Enunciado: Localiza en las líneas de abajo todas las que contienen la palabra "height" y cópialas.

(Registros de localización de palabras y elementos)
<<<<
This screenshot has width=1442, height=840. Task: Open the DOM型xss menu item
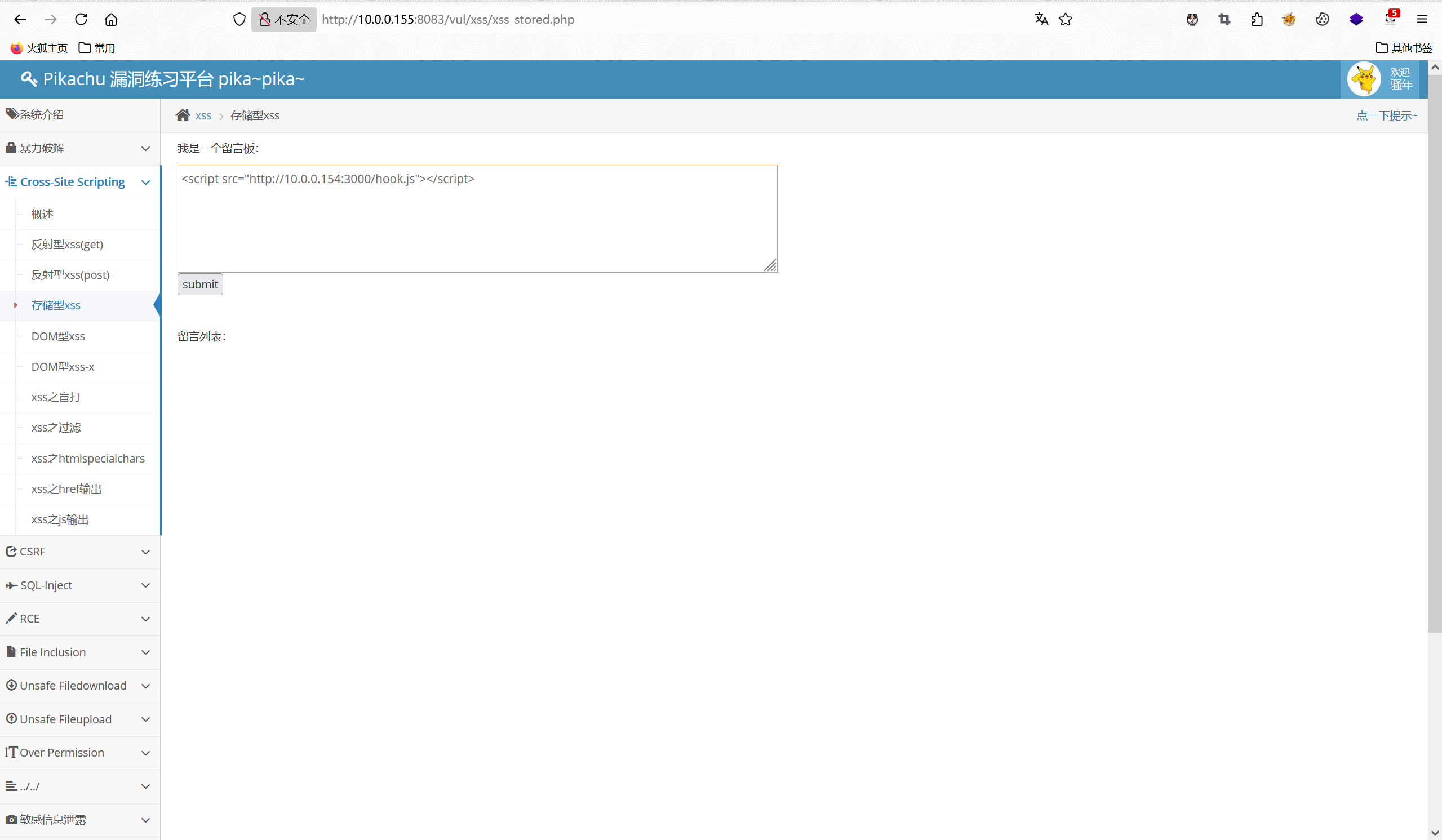coord(58,336)
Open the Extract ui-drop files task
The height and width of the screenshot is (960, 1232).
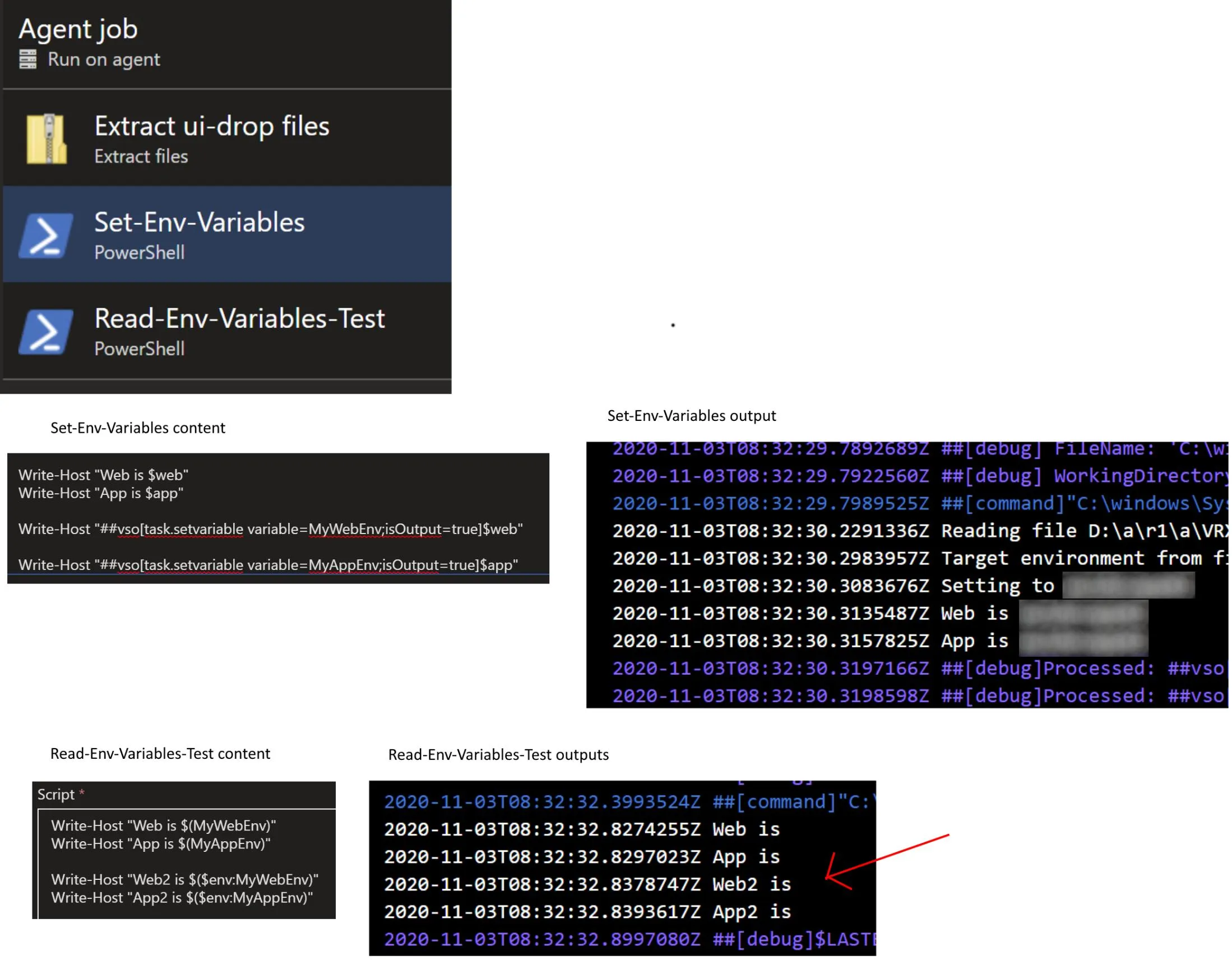pyautogui.click(x=211, y=126)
>>>>
Solución del ejercicio:
This screenshot has width=1442, height=840. Task: Open the DOM型xss menu item
The height and width of the screenshot is (960, 1232).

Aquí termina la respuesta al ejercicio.